Climate Dynamics

, Volume 30, Issue 1, pp 1–18 | Cite as

Closure of the Panama Seaway during the Pliocene: implications for climate and Northern Hemisphere glaciation

  • Daniel J. LuntEmail author
  • Paul J. Valdes
  • Alan Haywood
  • Ian C. Rutt


The “Panama Hypothesis” states that the gradual closure of the Panama Seaway, between 13 million years ago (13 Ma) and 2.6 Ma, led to decreased mixing of Atlantic and Pacific water Masses, the formation of North Atlantic Deep water and strengthening of the Atlantic thermohaline circulation, increased temperatures and evaporation in the North Atlantic, increased precipitation in Northern Hemisphere (NH) high latitudes, culminating in the intensification of Northern Hemisphere Glaciation (NHG) during the Pliocene, 3.2–2.7 Ma. Here we test this hypothesis using a fully coupled, fully dynamic ocean-atmosphere general circulation model (GCM) with boundary conditions specific to the Pliocene, and a high resolution dynamic ice sheet model. We carry out two GCM simulations with “closed” and “open” Panama Seaways, and use the simulated climatologies to force the ice sheet model. We find that the models support the “Panama Hypothesis” in as much as the closure of the seaway results in a more intense Atlantic thermohaline circulation, enhanced precipitation over Greenland and North America, and ultimately larger ice sheets. However, the volume difference between the ice sheets in the “closed” and “open” configurations is small, equivalent to about 5 cm of sea level. We conclude that although the closure of the Panama Seaway may have slightly enhanced or advanced the onset of NHG, it was not a major forcing mechanism. Future work must fully couple the ice sheet model and GCM, and investigate the role of orbital and CO2 effects in controlling NHG.

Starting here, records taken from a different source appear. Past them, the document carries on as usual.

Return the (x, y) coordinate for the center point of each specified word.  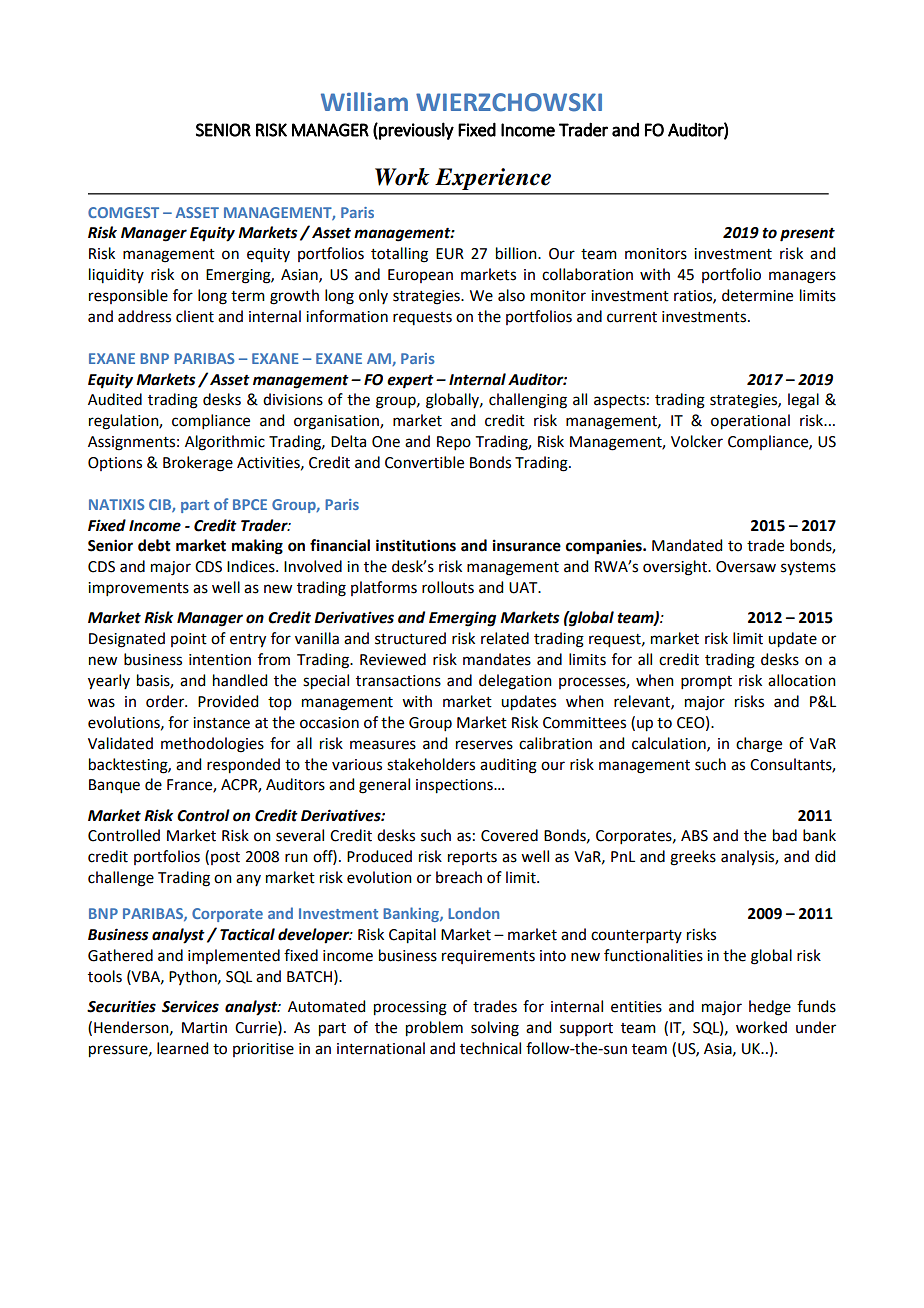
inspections (455, 786)
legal (803, 401)
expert (410, 382)
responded (243, 766)
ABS (694, 836)
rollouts (448, 587)
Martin (204, 1028)
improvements (138, 589)
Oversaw (746, 567)
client (195, 316)
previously (415, 131)
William (364, 102)
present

Pliocene General Circulation Model General Circulation Model Simulation North Atlantic Deep Water Formation Northern Hemisphere Glaciation 
These keywords were added by machine and not by the authors. This process is experimental and the keywords may be updated as the learning algorithm improves.



This work was carried out in the framework of the British Antarctic Survey GEACEP (Greenhouse to ice-house: Evolution of the Antarctic Cryosphere And Palaeoenvironment) programme. We thank three anonymous reviewers for their useful comments. Thanks to Daniela Schmidt for useful discussions concerning the paleodata.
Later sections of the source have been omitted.